Your objective:
Retype the records in full, and please keep the pictures out of the copy.

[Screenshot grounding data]
[Start of Attachment]

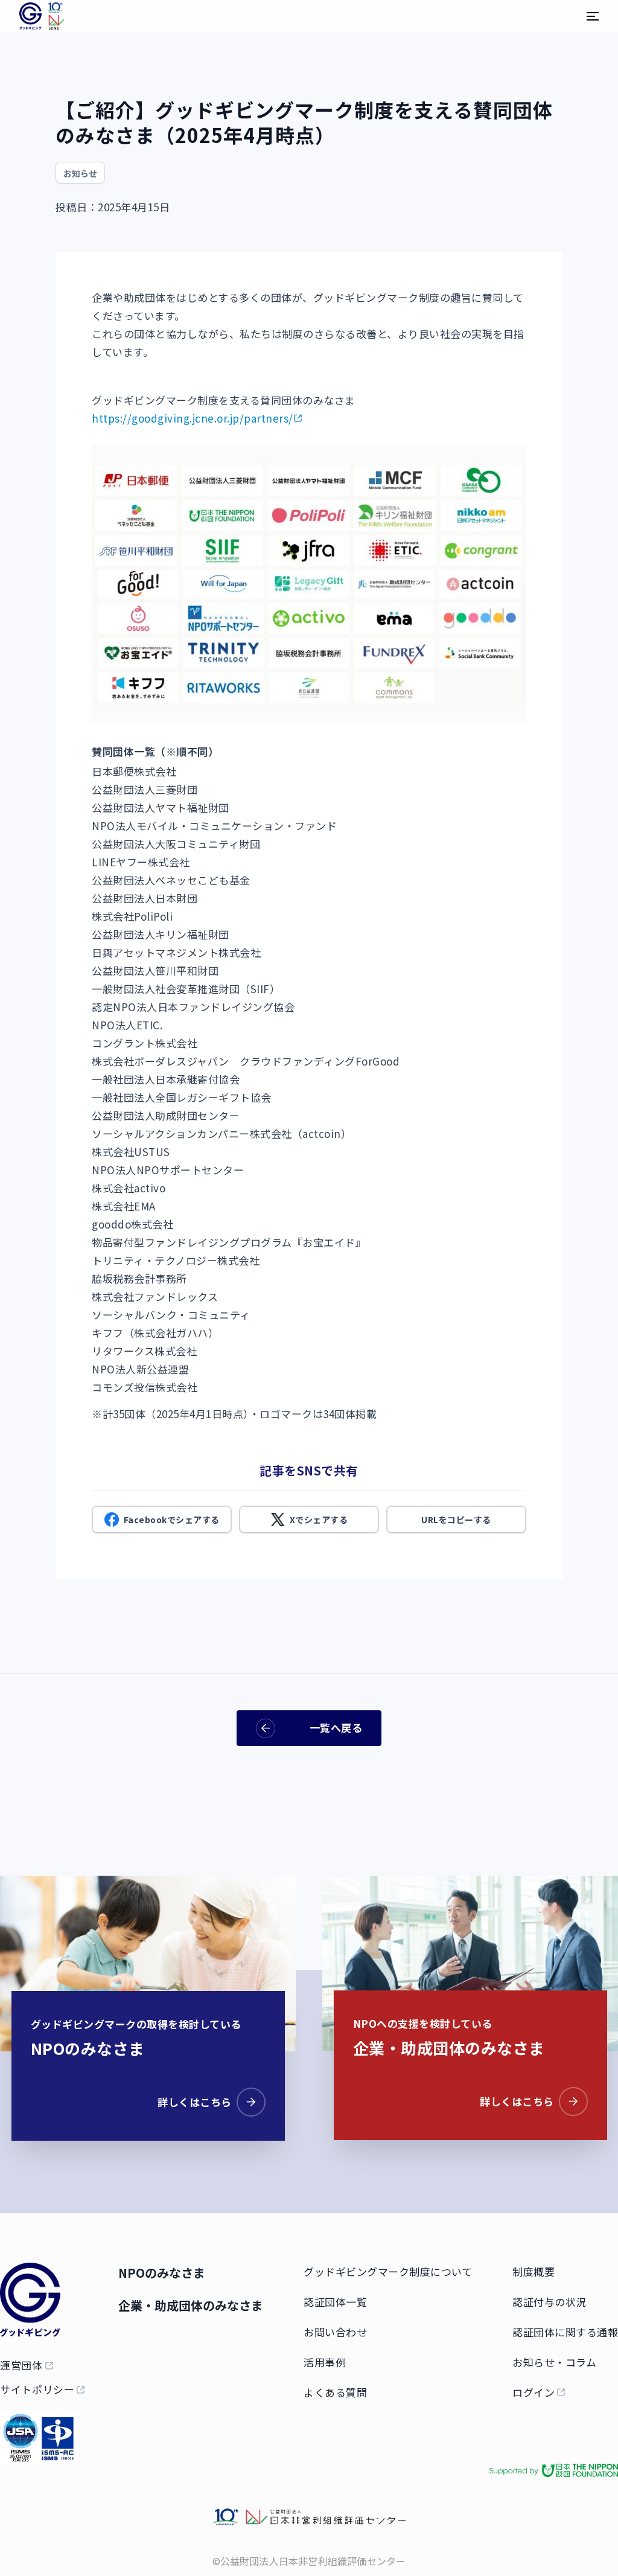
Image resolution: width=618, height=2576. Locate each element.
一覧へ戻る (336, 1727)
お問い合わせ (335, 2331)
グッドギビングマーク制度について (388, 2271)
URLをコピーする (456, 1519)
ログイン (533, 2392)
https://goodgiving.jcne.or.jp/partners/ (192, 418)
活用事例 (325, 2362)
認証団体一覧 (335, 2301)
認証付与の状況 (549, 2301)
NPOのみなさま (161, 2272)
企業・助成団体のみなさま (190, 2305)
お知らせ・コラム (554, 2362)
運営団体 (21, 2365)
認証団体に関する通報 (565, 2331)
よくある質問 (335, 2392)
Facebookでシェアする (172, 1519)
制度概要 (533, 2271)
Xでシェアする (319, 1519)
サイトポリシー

[End of Attachment]

Answer section:
Image resolution: width=618, height=2576. Locate each element.
一覧へ戻る (336, 1727)
お問い合わせ (335, 2331)
グッドギビングマーク制度について (388, 2271)
URLをコピーする (456, 1519)
ログイン (533, 2392)
https://goodgiving.jcne.or.jp/partners/ (192, 418)
活用事例 (325, 2362)
認証団体一覧 (335, 2301)
認証付与の状況 (549, 2301)
NPOのみなさま (161, 2272)
企業・助成団体のみなさま (190, 2305)
お知らせ・コラム (554, 2362)
運営団体 (21, 2365)
認証団体に関する通報 (565, 2331)
よくある質問 (335, 2392)
Facebookでシェアする (172, 1519)
制度概要 (533, 2271)
Xでシェアする (319, 1519)
サイトポリシー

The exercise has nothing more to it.